# [What you need to do]
Restate the listing below exactly, images excluded.

# [Records for processing]
::::::::::

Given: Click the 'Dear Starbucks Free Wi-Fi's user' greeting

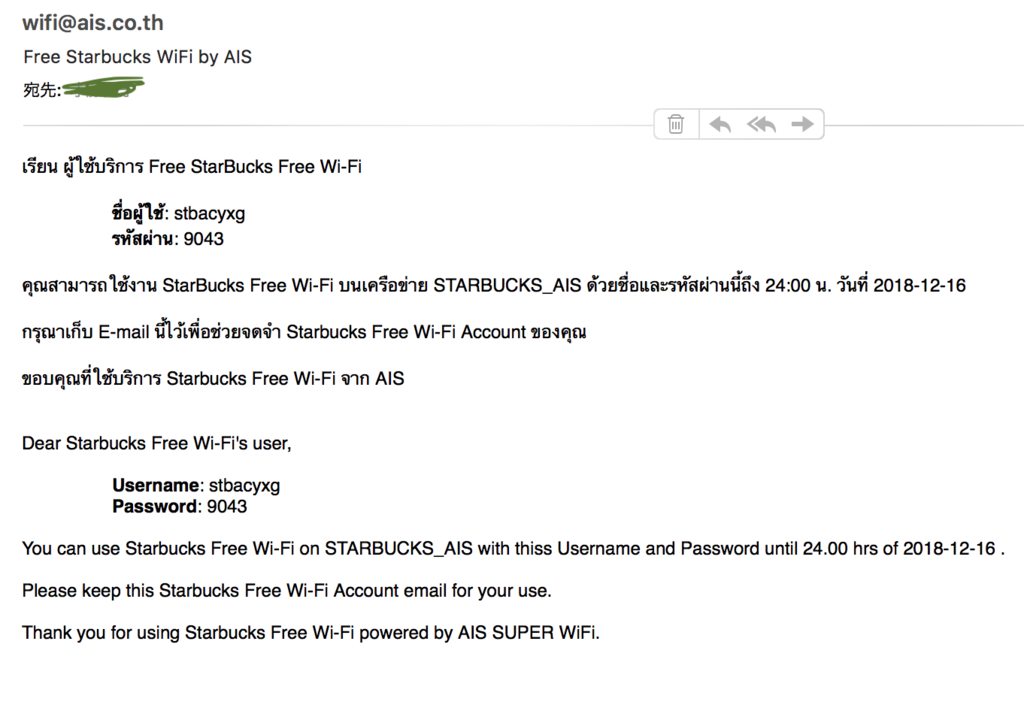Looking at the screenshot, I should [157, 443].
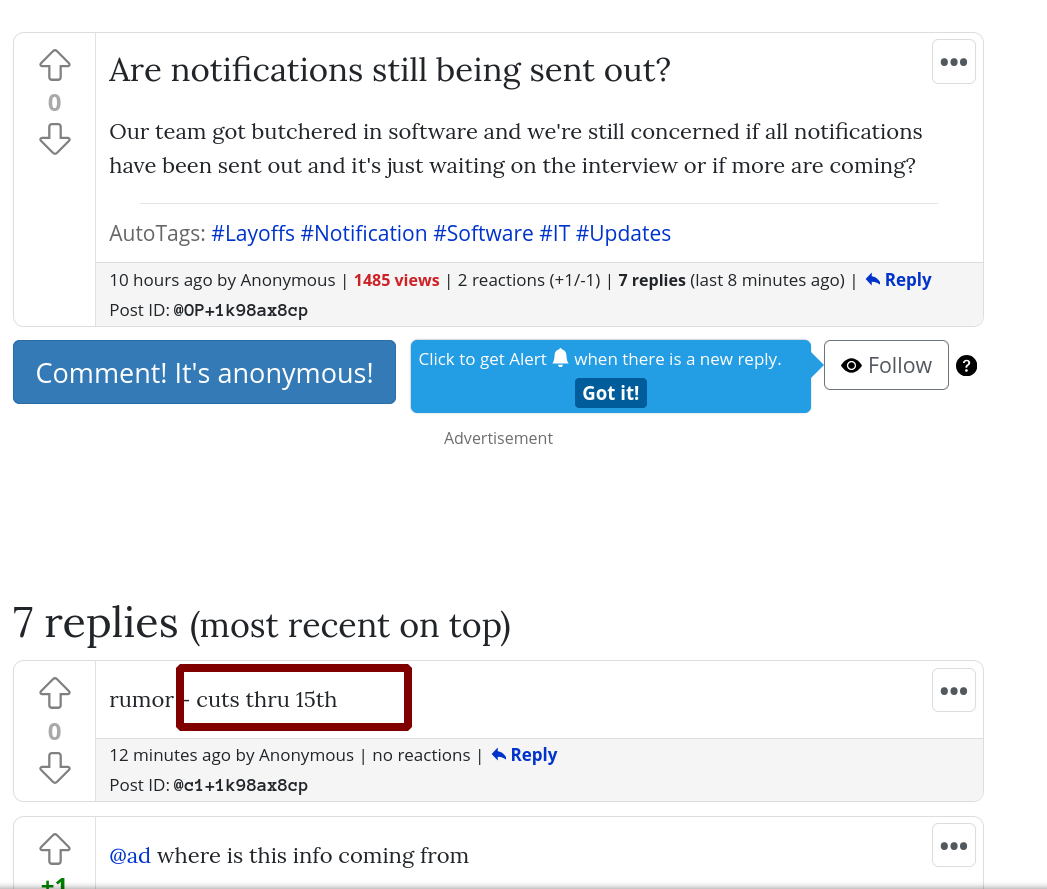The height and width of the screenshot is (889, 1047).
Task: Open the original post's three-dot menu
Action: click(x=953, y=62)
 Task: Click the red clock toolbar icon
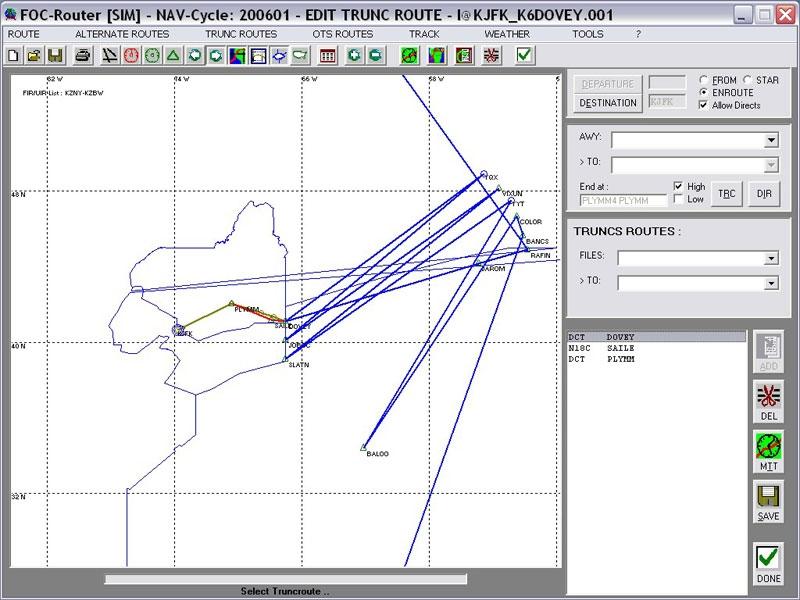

::::::::::

# [Solution]
Given: Click the 'Dear Starbucks Free Wi-Fi's user' greeting

Looking at the screenshot, I should [157, 443].
The height and width of the screenshot is (889, 1047).
Task: Open the original post's three-dot menu
Action: click(x=953, y=62)
 Task: Click the red clock toolbar icon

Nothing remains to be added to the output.